= ASSIGNMENT =
Given the entries that follow, write out exactly the lines starting at the one containing "This screenshot has width=2000, height=918." and ending at the one containing "Select the 订单信息总数", both ends included, and only those.

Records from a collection
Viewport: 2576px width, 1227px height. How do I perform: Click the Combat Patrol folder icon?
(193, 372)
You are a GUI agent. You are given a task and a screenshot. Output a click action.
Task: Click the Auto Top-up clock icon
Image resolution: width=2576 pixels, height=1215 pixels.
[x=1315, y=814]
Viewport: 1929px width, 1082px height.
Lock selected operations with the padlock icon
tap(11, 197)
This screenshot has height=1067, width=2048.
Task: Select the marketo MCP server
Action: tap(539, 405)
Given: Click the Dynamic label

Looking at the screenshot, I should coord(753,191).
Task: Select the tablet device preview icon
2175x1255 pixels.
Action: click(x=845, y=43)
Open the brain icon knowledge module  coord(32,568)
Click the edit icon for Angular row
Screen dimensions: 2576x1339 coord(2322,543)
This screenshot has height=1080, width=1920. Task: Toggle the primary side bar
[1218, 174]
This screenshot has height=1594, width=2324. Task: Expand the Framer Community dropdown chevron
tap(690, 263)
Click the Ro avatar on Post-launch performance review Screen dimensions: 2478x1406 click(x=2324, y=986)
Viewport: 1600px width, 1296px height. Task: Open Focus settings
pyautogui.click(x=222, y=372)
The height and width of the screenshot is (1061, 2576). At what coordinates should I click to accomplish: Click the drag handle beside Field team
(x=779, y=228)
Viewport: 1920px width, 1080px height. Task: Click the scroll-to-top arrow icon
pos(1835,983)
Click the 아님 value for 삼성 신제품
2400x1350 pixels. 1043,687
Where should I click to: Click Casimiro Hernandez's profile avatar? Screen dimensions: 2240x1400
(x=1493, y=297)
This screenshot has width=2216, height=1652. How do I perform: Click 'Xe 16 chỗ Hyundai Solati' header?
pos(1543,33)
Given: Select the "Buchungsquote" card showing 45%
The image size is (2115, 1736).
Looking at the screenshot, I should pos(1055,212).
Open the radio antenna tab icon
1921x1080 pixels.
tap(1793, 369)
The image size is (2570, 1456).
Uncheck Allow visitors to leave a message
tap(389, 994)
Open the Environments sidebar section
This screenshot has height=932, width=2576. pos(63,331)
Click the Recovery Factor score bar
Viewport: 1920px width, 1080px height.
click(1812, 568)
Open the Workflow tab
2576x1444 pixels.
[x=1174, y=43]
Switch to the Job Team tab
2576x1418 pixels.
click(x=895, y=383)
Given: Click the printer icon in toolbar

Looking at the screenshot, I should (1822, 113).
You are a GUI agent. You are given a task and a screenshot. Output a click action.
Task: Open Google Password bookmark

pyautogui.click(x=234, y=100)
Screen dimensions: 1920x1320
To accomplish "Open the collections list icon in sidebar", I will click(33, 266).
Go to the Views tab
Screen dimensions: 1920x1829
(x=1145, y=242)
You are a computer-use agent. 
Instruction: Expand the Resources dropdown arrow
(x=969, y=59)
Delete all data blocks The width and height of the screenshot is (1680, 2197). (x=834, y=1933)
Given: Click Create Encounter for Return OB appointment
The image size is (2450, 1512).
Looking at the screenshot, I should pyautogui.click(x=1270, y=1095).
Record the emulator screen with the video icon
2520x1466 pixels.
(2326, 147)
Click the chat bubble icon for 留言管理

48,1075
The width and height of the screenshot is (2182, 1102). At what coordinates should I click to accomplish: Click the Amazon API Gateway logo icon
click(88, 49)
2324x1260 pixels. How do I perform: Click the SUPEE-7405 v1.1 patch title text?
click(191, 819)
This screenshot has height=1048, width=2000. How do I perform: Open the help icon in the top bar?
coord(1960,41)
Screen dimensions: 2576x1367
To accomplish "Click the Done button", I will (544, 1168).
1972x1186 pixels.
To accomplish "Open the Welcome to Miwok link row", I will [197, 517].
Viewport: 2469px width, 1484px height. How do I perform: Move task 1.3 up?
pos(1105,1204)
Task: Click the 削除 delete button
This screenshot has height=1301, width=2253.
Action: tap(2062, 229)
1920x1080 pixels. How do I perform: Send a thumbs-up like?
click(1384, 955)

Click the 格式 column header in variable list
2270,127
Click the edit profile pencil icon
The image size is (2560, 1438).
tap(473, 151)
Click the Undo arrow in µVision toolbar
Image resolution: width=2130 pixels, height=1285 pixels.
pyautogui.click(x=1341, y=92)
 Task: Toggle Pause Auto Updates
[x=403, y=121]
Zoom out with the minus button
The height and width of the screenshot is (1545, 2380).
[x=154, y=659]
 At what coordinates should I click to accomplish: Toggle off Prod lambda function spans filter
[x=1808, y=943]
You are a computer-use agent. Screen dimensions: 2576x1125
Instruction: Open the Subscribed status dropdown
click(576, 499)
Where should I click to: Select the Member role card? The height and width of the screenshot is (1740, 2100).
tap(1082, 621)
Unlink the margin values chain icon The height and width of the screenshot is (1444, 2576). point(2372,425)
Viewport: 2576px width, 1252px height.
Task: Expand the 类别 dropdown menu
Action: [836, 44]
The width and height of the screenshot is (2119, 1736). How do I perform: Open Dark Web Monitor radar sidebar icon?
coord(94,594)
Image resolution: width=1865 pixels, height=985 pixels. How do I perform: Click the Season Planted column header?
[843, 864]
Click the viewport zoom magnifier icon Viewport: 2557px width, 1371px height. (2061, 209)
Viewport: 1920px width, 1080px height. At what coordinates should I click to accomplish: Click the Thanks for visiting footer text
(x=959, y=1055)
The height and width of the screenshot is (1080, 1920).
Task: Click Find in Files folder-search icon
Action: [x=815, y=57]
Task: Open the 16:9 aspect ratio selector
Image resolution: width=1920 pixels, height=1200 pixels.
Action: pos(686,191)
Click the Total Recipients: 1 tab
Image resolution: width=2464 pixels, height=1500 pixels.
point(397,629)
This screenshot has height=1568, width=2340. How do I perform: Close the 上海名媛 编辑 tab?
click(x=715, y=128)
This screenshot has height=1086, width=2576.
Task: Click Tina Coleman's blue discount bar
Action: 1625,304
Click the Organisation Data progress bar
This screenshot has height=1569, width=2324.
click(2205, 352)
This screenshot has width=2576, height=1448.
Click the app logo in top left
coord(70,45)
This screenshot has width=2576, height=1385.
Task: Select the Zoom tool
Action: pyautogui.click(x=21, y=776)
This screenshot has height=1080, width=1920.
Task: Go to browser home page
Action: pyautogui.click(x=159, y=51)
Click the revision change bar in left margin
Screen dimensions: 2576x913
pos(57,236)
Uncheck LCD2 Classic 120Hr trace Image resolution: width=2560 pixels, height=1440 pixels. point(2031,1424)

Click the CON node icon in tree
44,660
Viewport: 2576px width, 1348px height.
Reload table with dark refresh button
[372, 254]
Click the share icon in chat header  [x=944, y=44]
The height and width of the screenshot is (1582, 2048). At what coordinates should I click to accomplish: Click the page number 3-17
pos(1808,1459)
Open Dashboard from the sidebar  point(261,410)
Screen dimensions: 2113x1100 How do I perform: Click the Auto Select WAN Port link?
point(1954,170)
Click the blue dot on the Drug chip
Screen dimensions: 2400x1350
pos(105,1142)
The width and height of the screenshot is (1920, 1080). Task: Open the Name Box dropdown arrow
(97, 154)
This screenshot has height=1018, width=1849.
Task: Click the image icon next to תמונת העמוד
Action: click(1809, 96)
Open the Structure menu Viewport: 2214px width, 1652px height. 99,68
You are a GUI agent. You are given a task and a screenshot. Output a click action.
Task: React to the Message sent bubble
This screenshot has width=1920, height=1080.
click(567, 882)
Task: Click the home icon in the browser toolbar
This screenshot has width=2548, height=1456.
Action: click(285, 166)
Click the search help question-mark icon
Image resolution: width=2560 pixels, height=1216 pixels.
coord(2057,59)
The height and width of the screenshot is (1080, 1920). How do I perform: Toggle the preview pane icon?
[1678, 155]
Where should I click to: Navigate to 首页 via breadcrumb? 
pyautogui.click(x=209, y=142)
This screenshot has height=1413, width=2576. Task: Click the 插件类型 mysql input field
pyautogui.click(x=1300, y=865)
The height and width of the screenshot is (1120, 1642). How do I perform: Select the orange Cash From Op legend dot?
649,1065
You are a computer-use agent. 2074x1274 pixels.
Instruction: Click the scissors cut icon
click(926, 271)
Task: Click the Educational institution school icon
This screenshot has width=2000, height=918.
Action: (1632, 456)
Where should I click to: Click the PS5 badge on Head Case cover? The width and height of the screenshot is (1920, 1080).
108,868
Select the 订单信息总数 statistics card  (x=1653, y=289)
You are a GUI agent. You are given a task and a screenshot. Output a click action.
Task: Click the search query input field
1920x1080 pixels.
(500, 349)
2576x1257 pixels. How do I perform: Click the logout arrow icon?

= REPLY =
This screenshot has width=2000, height=918.
Action: (1632, 456)
Where should I click to: Click the PS5 badge on Head Case cover? The width and height of the screenshot is (1920, 1080).
108,868
Select the 订单信息总数 statistics card  (x=1653, y=289)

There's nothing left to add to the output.